---
name: dataset-benchmark-discovery
description: Use when the user asks for latest datasets, benchmark suites, leaderboards, baseline or SOTA comparisons, dataset selection for experiments, or evidence that a paper needs complete experimental validation. This skill routes to the dataset_benchmark_discovery tool and keeps access/license limits explicit.
---

# Dataset Benchmark Discovery

Use this skill before experiment planning or manuscript drafting when the user
needs datasets, benchmarks, metrics, baselines, or leaderboard context.

## Core Rules

- Prefer the `dataset_benchmark_discovery` tool over generic browsing for dataset and benchmark mapping.
- Do not download restricted, login-gated, license-gated, or private data unless the user has provided access and the environment is configured for it.
- Treat `dataset_benchmark_map.json` as a candidate map.

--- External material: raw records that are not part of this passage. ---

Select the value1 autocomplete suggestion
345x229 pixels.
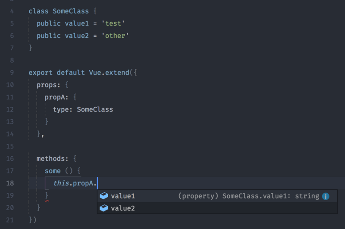pyautogui.click(x=123, y=196)
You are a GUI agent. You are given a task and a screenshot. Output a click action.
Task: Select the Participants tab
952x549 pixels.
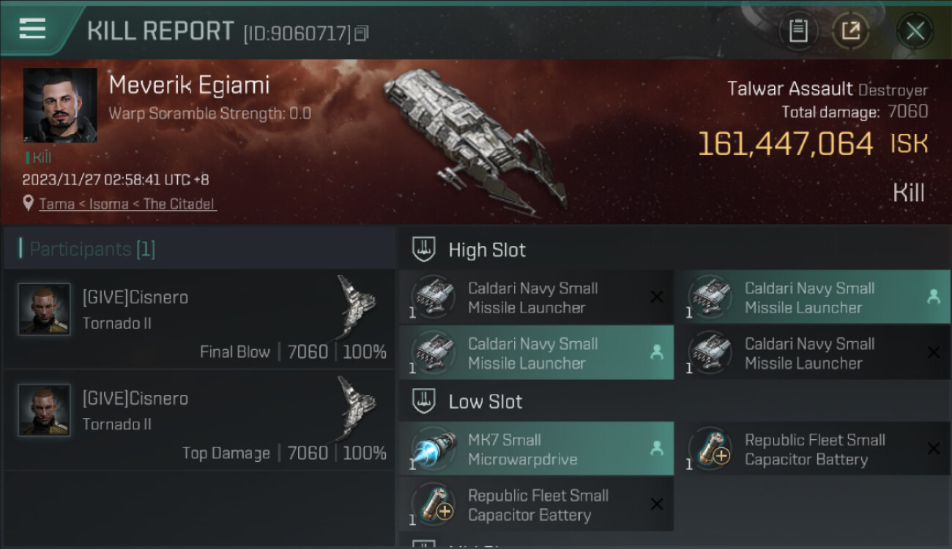point(92,249)
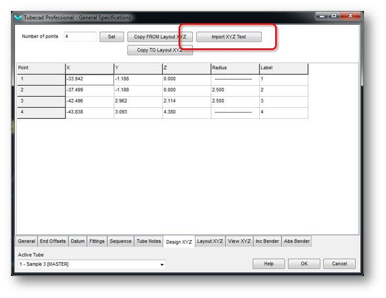
Task: Click the Set button
Action: point(111,37)
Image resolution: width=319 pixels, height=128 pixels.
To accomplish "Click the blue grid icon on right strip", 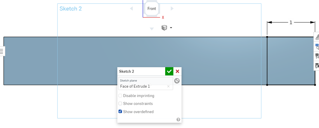I will pyautogui.click(x=317, y=46).
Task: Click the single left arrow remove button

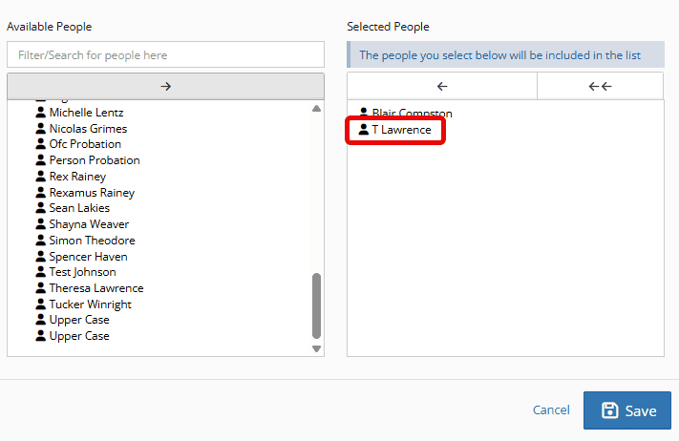Action: click(x=441, y=86)
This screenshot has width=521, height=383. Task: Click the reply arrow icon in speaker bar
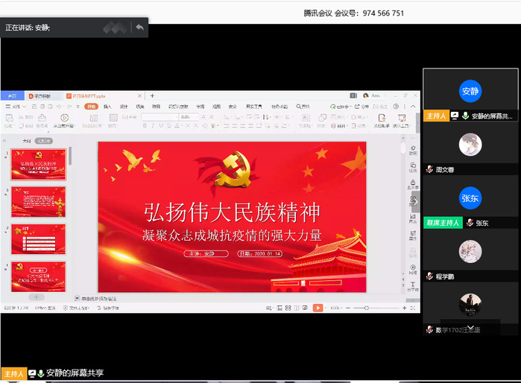point(139,28)
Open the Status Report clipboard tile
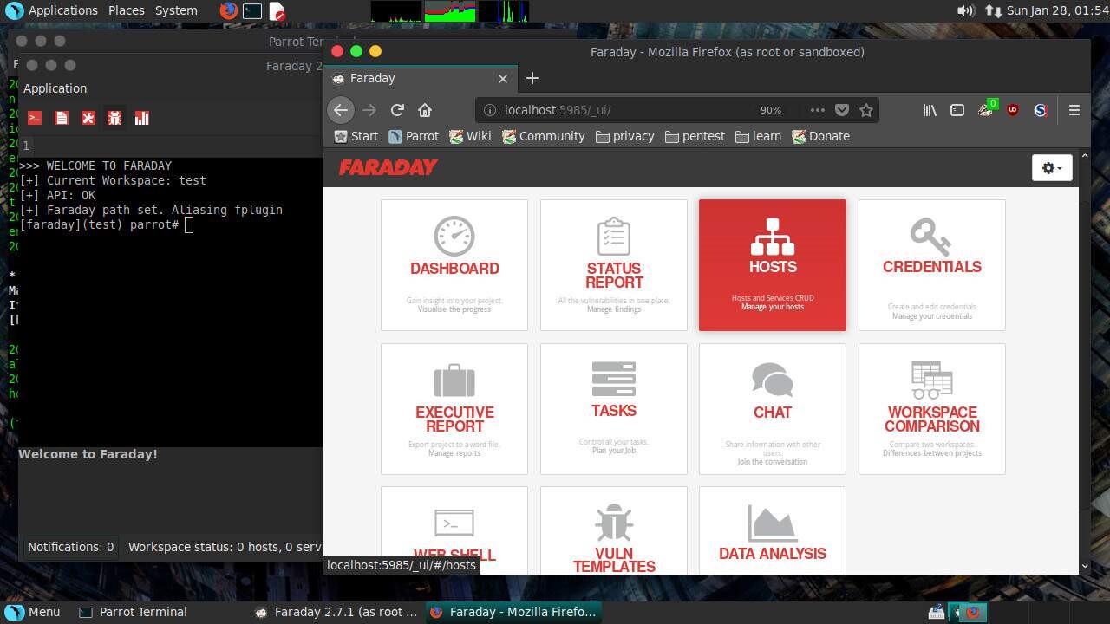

It can support dataset selection and experiment planning, but it is not executed experimental evidence.
- Verify version/date, license, standard split, metric definition, and official leaderboard status before writing strong manuscript claims.
- Route actual evaluation to `experiment_lab`, then use `claim_support_matrix.json` for manuscript claim support.

## Workflow

1. Call `dataset_benchmark_discovery(topic=..., scope=...)`.
2. Review candidates by task fit, recency/version, license/access, metric alignment, and reproducibility risk.
3. If the user wants experiments, choose feasible datasets and pass local paths or uploaded files into `experiment_lab`.
4. If writing a paper before experiments are complete, describe benchmark choices as planned validation, not completed results.

## Output Discipline

When summarizing results, report:

- strongest candidate datasets/benchmarks
- access and license risks
- standard metrics and splits when detected
- baseline/SOTA hints when available
- what still needs manual verification